Justin Mosca

Personal information
- Full name: Justin Mosca
- Born: 15 November 1994 (age 31)
- Batting: Left-handed
- Bowling: Right-arm medium
- Role: Opening batter
- Relations: Anthony Mosca (brother)

International information
- National side: Italy;
- T20I debut (cap 30): 12 July 2022 v Greece
- Last T20I: 12 February 2026 v Nepal
- T20I shirt no.: 62

Career statistics
| Competition | T20I | LA | T20 |
| Matches | 21 | 9 | 21 |
| Runs scored | 381 | 145 | 381 |
| Batting average | 20.05 | 16.11 | 20.05 |
| 100s/50s | 0/3 | 0/0 | 0/3 |
| Top score | 72 | 43 | 72 |
| Catches/stumpings | 8/– | 4/– | 8/– |
- Source: Cricinfo, 12 February 2026

= Justin Mosca =

Italian cricketer (born 1994)

Justin Mosca (born 15 November 1994) is an Australian-born Italian cricketer who plays for the Italy national cricket team in Twenty20 Internationals. He is a top order batter who also bowls right arm medium pace. Mosca was part of the Italy squad that qualified for the 2026 ICC Men's T20 World Cup, Italy's first appearance at a men's cricket World Cup.

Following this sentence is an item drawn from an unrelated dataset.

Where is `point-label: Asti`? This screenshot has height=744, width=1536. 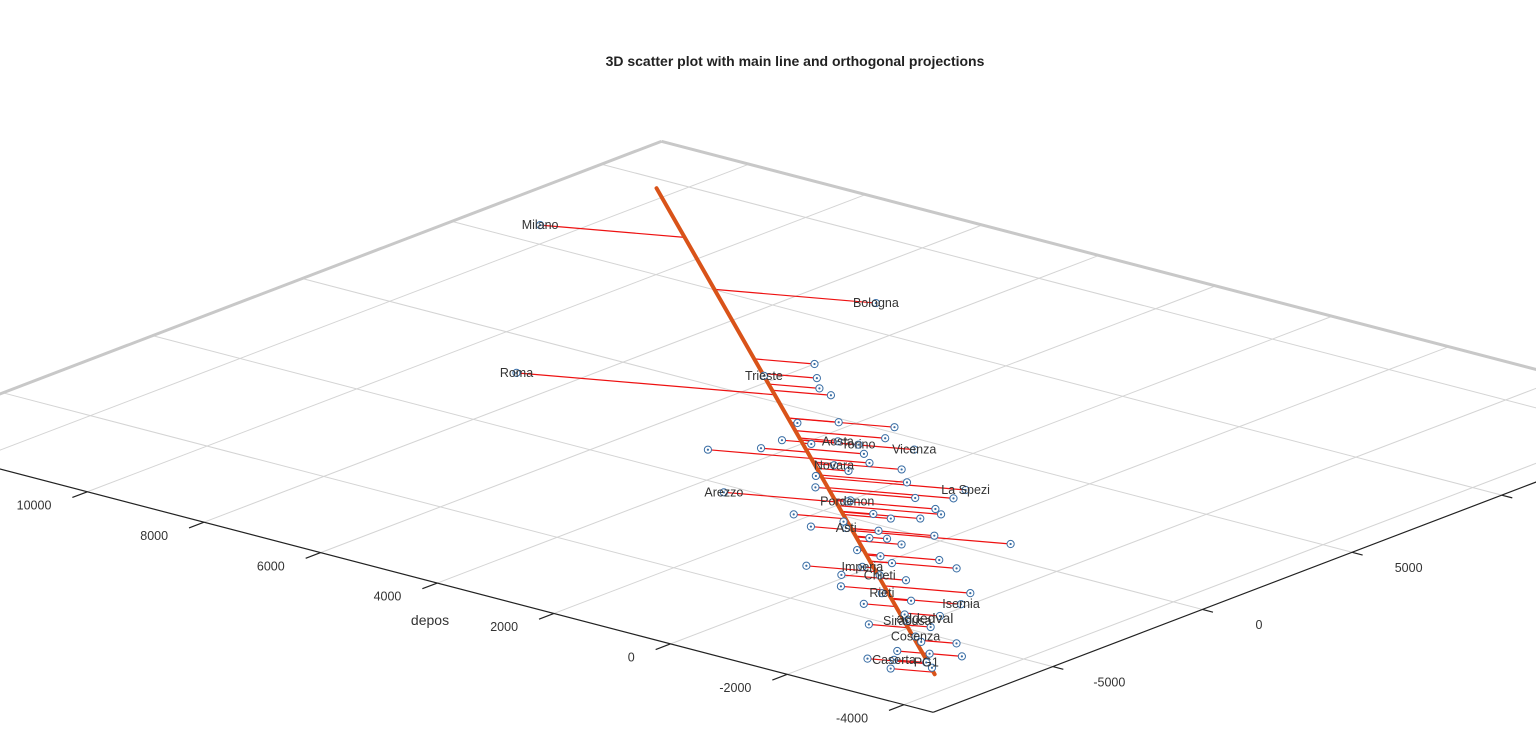 point-label: Asti is located at coordinates (846, 528).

==Early life and education==
Mosca grew up in Moorebank in south west Sydney in an Italian Australian family who migrated to Australia in the 20th century.

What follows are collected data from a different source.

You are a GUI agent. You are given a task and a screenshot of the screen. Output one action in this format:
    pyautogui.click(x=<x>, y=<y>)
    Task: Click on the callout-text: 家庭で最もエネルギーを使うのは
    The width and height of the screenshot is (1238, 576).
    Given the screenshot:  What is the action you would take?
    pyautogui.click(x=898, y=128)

Mosca later enrolled in a teaching course in Australia and worked as a physical education teacher while continuing to play cricket.

==Career==
Mosca began his cricket career for Italy when Italy players contacted him before the COVID-19 pandemic, with travel restrictions delaying his involvement until 2022. Both brothers play for Campbelltown in NSW Premier Cricket.

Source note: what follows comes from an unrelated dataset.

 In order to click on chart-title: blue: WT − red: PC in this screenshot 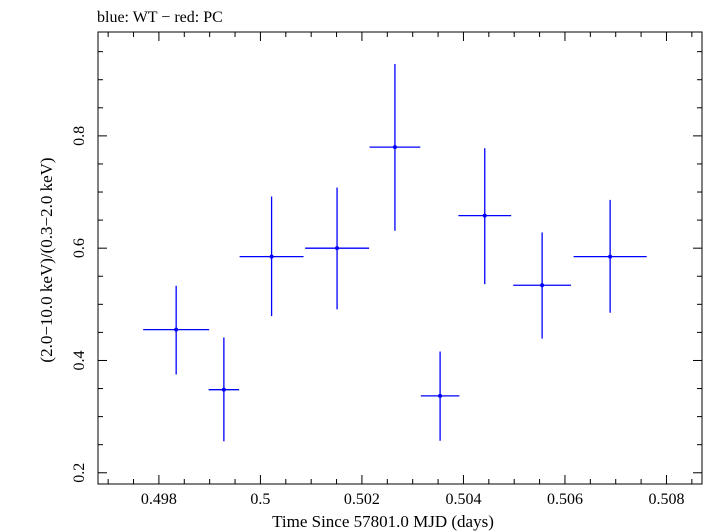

Mosca made his Twenty20 International debut for Italy against Greece on 12 July 2022 at Tikkurila Cricket Ground in Vantaa, Finland. He contributed to Italy's qualification campaign through European tournaments in 2024 and 2025. In June 2024, he scored 28 against Luxembourg in Rome during the ICC Men's T20 World Cup Europe Qualifier A event. Later in the same tournament, he scored 72 in the final against Romania as Italy won the event and advanced in the qualification pathway.

in July 2025, Italy secured qualification for the 2026 ICC Men's T20 World Cup through the Europe pathway. During the Europe Regional Final, Mosca made 66 not out against Guernsey in a seven-wicket win. Before the World Cup, Mosca played a warm up match in Chennai against the United Arab Emirates and scored 48 before retiring out, as Italy won by 112 runs.

==Personal life==
The brothers grew up in the Sydney suburbs in the Italian-Australian community, alongside the Manenti brothers (Benjamin and Harry). Mosca is based in Sydney and works as a physical education teacher at Sacred Heart Catholic Primary School in Cabramatta. He enrolled in a teaching course following encouragement from his girlfriend, who later became his wife. During the 2026 tournament, his wife was reported to be pregnant so couldn't be present, but organised a viewing event in a Camden pub for family and friends.

Mosca is also an Italian football fan who supports A.C. Milan, and Liverpool in the Premier League.